その代わり、後藤新平は産業振興をうたいました。
台湾を豊かにする事に重点を置きました。
そして衛生関係、教育も重視しました。
当然産業振興のためには、
インフラの整備が必要です。
後藤新平さんは人材を集めて
インフラ建設に投入したわけです。
ですから、
そういう計画のなかで日月潭の発電だとか、
烏山頭ダム、石門ダムだとか、
特にダムが出来た事によって、
農業が発展したわけです。
それで、かなり台湾人が豊かになったわけです。
私の知っている限り、
昭和の始め頃には、台南、
いわゆる嘉南平野の中流階級の層は
かなり厚かったようです。
これはやはり不毛の地からいきなり年に二作の米が
とれる農地に変わったおかげで、
農民が非常に豊かになったからです。
もう一つは台湾の産業、特に製糖、樟脳に対して、
後藤新平は特に力を入れていました。
彼が招聘した人材のなかには、
新渡戸稲造という人物がいまして、
彼がハワイから製糖技術を導入し、
さとうきびの品種を台湾の気候に合うように改良しました。
かくして、
製糖工業は台湾で最大の工業になったわけです。

..........

**あなたの課題:**
1 > 次の(a)、(b)、(c)が後藤新平と台湾についての文章の内容に合うかどうか、それぞれ「はい」か「いいえ」で答え、決め手になる文章の言葉をそのまま引用してください。(a) 後藤新平は衛生や教育にも力を入れた。(b) 新渡戸稲造はハワイから製糖技術を持ち込んだ。(c) 製糖工業は台湾で二番目に大きな工業になった。
2 > 後藤新平と台湾についての文章から、「当然産業振興のためには、」という言葉のあるところで始め、「かなり厚かったようです。」で終わる部分を、一字も変えずに抜き出して返してください。
3 > 後藤新平と台湾についての文章の最後の文のあとに、続きを書き足してください。
ここから先の行は、後藤新平と台湾についての文章とは別のところから取ったものです。

**表示される情報:**
..........

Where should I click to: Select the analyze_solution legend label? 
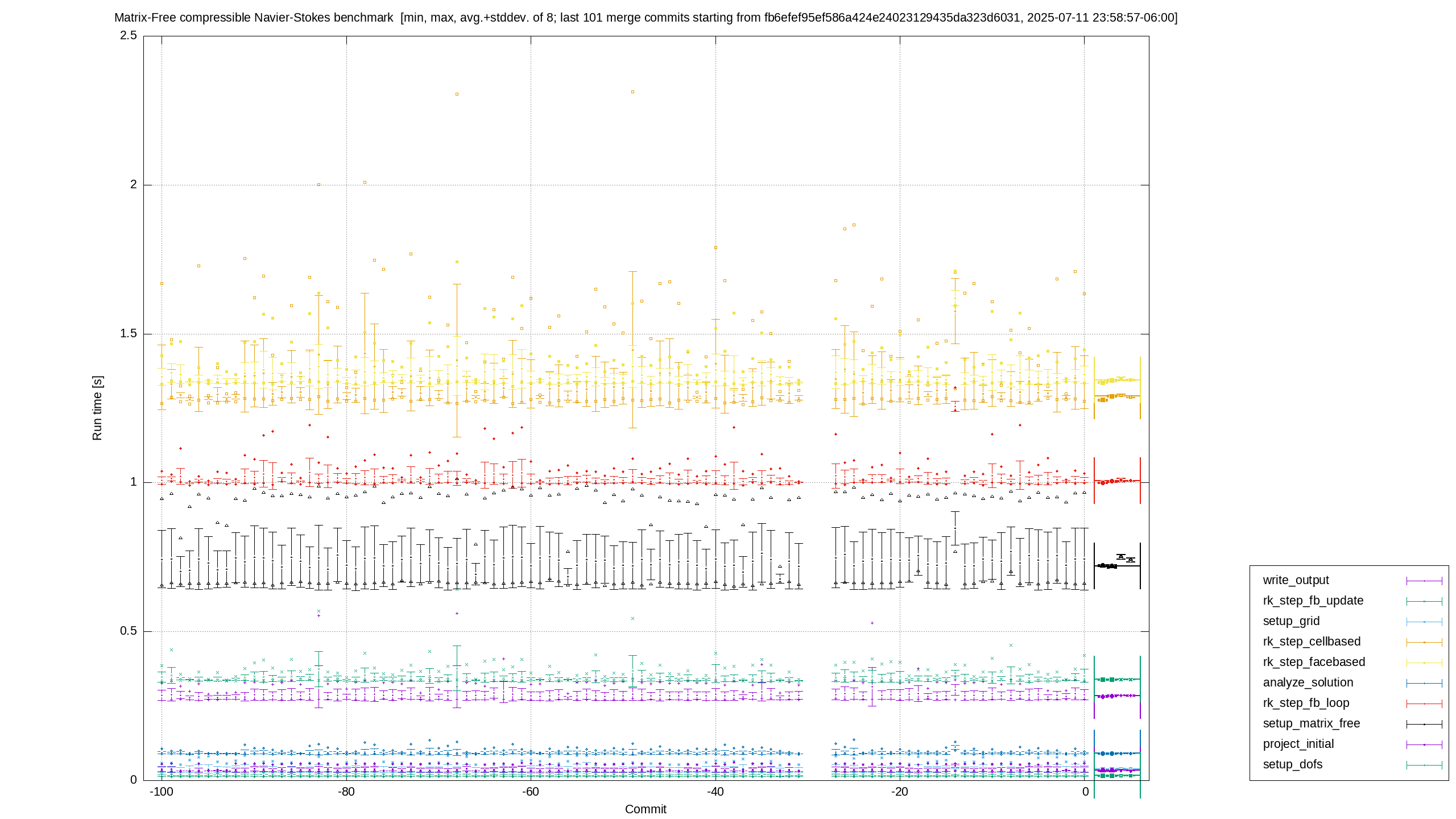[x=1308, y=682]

..........

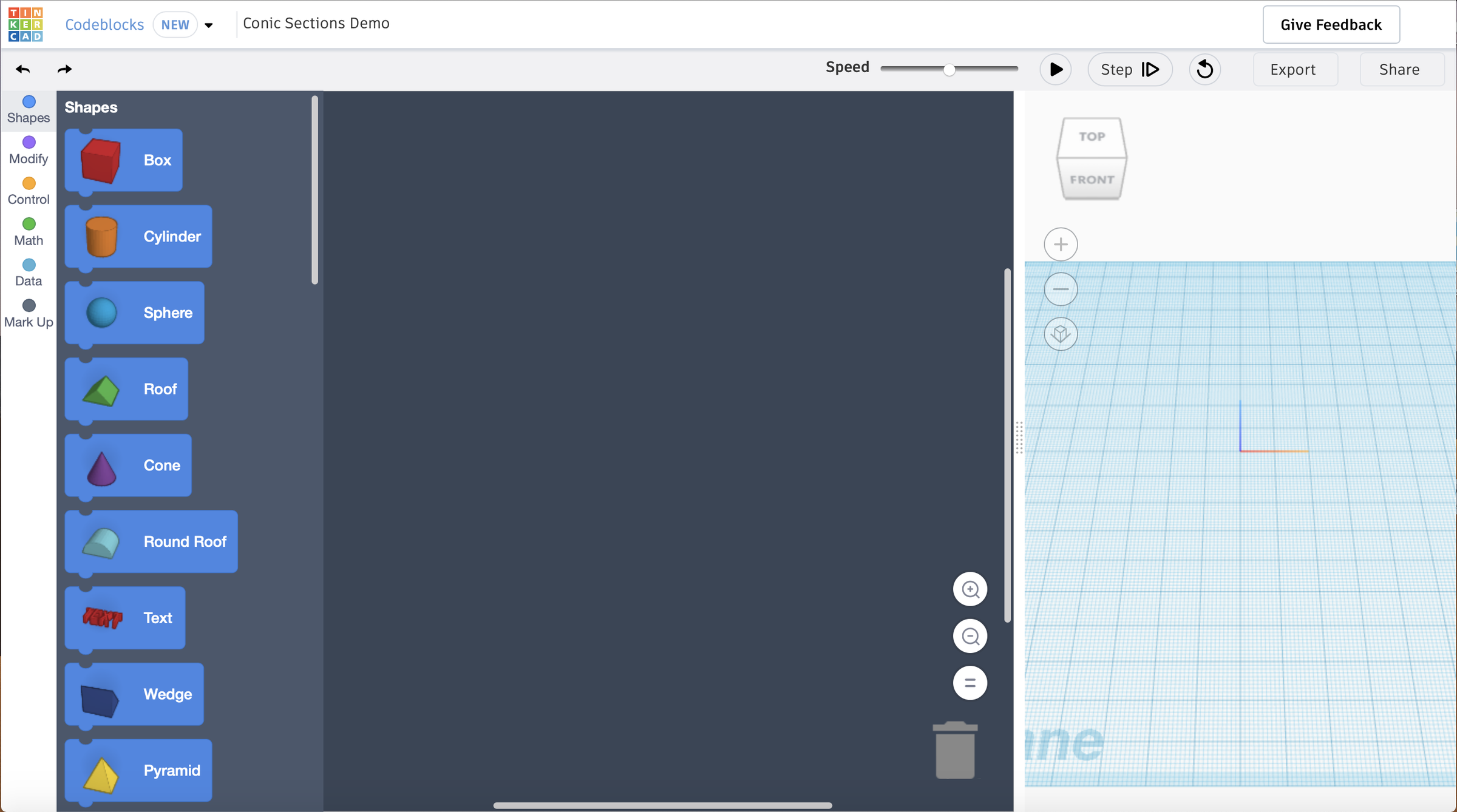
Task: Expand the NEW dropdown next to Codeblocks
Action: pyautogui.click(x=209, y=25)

..........

**期待される答え:**
1 >
(a) はい。「そして衛生関係、教育も重視しました。」
(b) はい。「彼がハワイから製糖技術を導入し、」
(c) いいえ。「製糖工業は台湾で最大の工業になったわけです。」

2 >
当然産業振興のためには、
インフラの整備が必要です。
後藤新平さんは人材を集めて
インフラ建設に投入したわけです。
ですから、
そういう計画のなかで日月潭の発電だとか、
烏山頭ダム、石門ダムだとか、
特にダムが出来た事によって、
農業が発展したわけです。
それで、かなり台湾人が豊かになったわけです。
私の知っている限り、
昭和の始め頃には、台南、
いわゆる嘉南平野の中流階級の層は
かなり厚かったようです。

3 >
確かにそういう事をやっている間、
いくらか台湾の人が政府に土地を取られ、
色々と不満もあったようですが、
だいたい戦争に負けた者としては
どこの国でもある事です。
蒋介石が来てまず肥料を独占で輸入して、
それから農民には国際価格の
倍から三倍の値段で売りつけました。
さらに、国際相場の半値で米を買い取りました。
そういう事に比べると、
日本時代の政策は立派なものです。
ですから、今でも嘉南平野を回ると、
昔の立派な家がかなり残っています。
この点から見ても、
植民地時代の台湾人には
かなり豊かな層があったわけです。
国民党は一にも日本人の搾取、
二にも日本人の搾取と言っていますが、
植民地になった後、
日本政府は大陸に帰りたい者は帰っていいと、
残りたい者は残って下さいという事で、
二年間の余裕を与えました。
大半の人は残りました。
問題はその後、十年経過した後、
今度は大陸から大量の人が台湾に来ました。
それが、
今の客家人だとか、
潮州人だとかですが、
台湾に来た理由は簡単です。
台湾に来ると、仕事はあるし、収入もいい、
治安がいい、
天国だということで、
大量にきたわけです。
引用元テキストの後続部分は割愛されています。